Dataset entries:
■ ■ ■

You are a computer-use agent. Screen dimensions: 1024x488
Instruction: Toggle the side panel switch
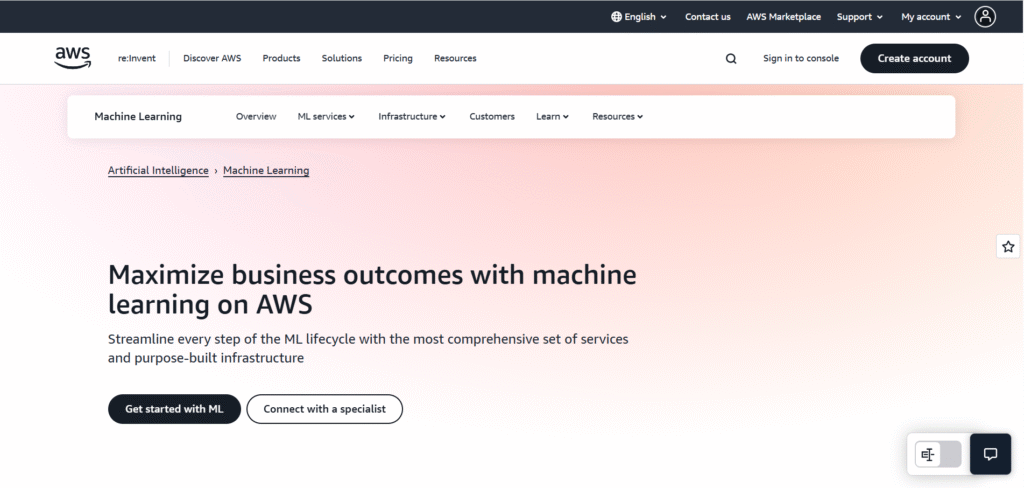pos(937,454)
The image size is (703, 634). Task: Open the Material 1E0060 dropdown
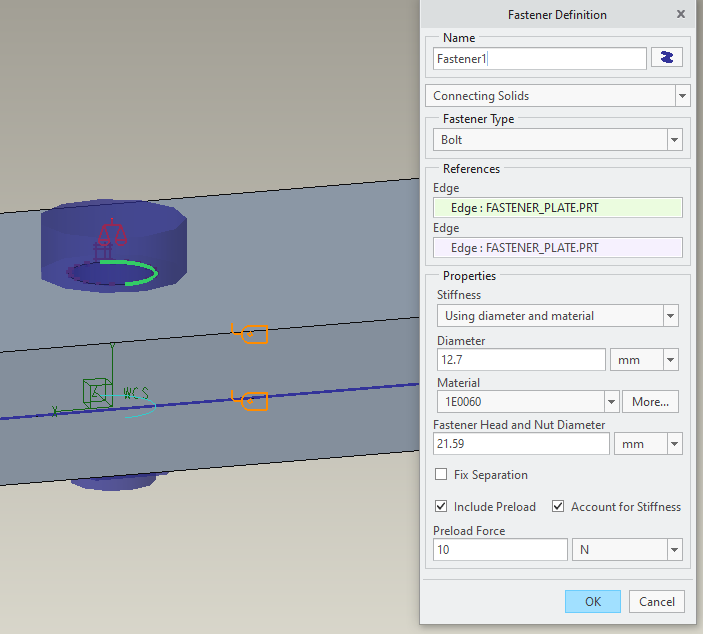coord(610,402)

■ ■ ■

> **Work task**:
Go through the entries and retype them exactly, except for the images.

> **Answer for the task**:
You are a computer-use agent. Screen dimensions: 1024x488
Instruction: Toggle the side panel switch
pos(937,454)
The image size is (703, 634). Task: Open the Material 1E0060 dropdown
coord(610,402)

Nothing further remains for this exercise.